**BRIEF**
Nothing but the data, repeated exactly, belongs in the answer.
─── SUPPLIED DATA ───
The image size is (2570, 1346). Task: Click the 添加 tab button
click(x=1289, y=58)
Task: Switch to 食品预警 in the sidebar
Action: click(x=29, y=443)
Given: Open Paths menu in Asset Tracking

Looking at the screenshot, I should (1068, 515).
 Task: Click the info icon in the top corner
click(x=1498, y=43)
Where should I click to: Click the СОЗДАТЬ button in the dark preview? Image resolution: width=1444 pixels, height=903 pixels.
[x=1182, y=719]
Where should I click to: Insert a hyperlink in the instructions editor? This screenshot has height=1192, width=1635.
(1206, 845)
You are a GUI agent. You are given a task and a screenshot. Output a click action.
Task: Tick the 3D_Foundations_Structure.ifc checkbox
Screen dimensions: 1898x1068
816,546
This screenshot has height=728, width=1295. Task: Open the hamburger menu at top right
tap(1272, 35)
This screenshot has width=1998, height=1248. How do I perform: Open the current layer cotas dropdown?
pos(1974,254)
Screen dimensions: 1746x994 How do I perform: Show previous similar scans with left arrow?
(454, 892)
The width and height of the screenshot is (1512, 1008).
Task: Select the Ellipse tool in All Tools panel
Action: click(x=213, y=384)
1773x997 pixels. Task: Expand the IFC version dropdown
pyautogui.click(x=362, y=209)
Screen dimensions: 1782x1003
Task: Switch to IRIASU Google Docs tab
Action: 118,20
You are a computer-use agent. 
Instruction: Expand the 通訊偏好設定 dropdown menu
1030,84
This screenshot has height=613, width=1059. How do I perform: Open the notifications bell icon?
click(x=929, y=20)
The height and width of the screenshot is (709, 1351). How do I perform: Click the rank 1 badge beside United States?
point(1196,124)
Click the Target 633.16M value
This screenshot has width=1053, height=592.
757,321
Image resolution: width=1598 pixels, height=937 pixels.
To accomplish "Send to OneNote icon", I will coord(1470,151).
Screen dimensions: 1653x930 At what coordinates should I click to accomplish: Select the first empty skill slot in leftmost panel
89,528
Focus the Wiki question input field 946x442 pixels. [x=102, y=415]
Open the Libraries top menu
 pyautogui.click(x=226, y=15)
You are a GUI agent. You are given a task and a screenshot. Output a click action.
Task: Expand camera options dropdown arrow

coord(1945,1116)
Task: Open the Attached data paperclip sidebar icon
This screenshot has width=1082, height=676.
───
**TASK OUTPUT**
The image size is (2570, 1346). Task: Click the 添加 tab button
click(x=1289, y=58)
Task: Switch to 食品预警 in the sidebar
Action: click(x=29, y=443)
Given: Open Paths menu in Asset Tracking

Looking at the screenshot, I should (1068, 515).
 Task: Click the info icon in the top corner
click(x=1498, y=43)
Where should I click to: Click the СОЗДАТЬ button in the dark preview? Image resolution: width=1444 pixels, height=903 pixels.
[x=1182, y=719]
Where should I click to: Insert a hyperlink in the instructions editor? This screenshot has height=1192, width=1635.
(1206, 845)
You are a GUI agent. You are given a task and a screenshot. Output a click action.
Task: Tick the 3D_Foundations_Structure.ifc checkbox
Screen dimensions: 1898x1068
816,546
This screenshot has height=728, width=1295. Task: Open the hamburger menu at top right
tap(1272, 35)
This screenshot has width=1998, height=1248. How do I perform: Open the current layer cotas dropdown?
pos(1974,254)
Screen dimensions: 1746x994 How do I perform: Show previous similar scans with left arrow?
(454, 892)
The width and height of the screenshot is (1512, 1008).
Task: Select the Ellipse tool in All Tools panel
Action: click(x=213, y=384)
1773x997 pixels. Task: Expand the IFC version dropdown
pyautogui.click(x=362, y=209)
Screen dimensions: 1782x1003
Task: Switch to IRIASU Google Docs tab
Action: 118,20
You are a computer-use agent. 
Instruction: Expand the 通訊偏好設定 dropdown menu
1030,84
This screenshot has height=613, width=1059. How do I perform: Open the notifications bell icon?
click(x=929, y=20)
The height and width of the screenshot is (709, 1351). How do I perform: Click the rank 1 badge beside United States?
point(1196,124)
Click the Target 633.16M value
This screenshot has width=1053, height=592.
757,321
Image resolution: width=1598 pixels, height=937 pixels.
To accomplish "Send to OneNote icon", I will coord(1470,151).
Screen dimensions: 1653x930 At what coordinates should I click to accomplish: Select the first empty skill slot in leftmost panel
89,528
Focus the Wiki question input field 946x442 pixels. [x=102, y=415]
Open the Libraries top menu
 pyautogui.click(x=226, y=15)
You are a GUI agent. You are given a task and a screenshot. Output a click action.
Task: Expand camera options dropdown arrow

coord(1945,1116)
Task: Open the Attached data paperclip sidebar icon
This screenshot has width=1082, height=676.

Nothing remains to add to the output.